WHAT YOU ARE ASKED TO DO -> For the entries presented below, indicate the number of lines that include the word "agent", adding nothing else.

Pixel coordinate grounding data
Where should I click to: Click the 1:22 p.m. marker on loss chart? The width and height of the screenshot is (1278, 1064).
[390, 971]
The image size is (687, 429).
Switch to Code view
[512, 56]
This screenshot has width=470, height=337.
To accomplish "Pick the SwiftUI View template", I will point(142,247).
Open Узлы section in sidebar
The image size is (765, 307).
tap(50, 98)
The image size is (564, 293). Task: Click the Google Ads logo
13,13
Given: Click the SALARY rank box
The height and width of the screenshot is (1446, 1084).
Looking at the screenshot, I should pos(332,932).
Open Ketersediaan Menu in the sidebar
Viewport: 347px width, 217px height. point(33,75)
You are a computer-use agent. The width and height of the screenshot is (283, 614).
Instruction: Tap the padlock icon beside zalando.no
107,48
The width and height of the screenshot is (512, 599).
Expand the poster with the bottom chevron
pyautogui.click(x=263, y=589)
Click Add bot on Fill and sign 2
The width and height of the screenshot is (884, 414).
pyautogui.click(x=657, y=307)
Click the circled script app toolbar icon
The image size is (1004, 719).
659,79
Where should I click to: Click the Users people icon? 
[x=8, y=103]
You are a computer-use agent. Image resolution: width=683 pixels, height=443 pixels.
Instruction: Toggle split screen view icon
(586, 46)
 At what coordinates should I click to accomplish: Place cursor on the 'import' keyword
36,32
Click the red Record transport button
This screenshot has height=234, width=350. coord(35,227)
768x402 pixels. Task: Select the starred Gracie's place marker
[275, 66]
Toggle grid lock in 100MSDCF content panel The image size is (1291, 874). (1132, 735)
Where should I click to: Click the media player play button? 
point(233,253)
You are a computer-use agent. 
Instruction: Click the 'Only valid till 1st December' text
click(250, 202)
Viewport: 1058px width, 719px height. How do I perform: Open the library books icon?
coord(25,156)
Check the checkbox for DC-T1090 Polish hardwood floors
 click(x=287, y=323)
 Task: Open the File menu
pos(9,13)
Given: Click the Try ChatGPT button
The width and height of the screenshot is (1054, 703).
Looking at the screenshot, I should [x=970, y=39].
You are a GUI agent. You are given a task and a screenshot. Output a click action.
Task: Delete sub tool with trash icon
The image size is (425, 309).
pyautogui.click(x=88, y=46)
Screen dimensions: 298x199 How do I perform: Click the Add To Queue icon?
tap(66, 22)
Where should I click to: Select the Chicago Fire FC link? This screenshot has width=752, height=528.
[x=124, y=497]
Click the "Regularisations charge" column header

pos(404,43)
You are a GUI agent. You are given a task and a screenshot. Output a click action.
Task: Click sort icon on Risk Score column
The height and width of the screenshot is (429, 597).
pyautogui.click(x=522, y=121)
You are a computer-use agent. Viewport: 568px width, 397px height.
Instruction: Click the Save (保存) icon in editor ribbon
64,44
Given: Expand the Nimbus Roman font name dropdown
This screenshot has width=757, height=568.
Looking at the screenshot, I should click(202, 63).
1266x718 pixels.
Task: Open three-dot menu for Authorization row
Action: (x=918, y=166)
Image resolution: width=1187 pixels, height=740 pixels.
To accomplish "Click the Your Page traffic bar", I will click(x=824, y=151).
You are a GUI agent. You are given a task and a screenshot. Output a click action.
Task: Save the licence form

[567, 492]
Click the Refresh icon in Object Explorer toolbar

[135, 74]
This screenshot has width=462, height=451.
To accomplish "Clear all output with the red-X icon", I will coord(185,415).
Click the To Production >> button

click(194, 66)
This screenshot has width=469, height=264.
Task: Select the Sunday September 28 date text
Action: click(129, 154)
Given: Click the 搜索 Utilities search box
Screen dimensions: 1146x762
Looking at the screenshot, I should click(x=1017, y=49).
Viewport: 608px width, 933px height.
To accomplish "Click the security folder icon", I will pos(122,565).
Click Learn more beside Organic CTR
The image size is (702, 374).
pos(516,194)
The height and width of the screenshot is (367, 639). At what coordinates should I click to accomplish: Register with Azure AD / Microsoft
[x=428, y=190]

FINAL ANSWER -> 7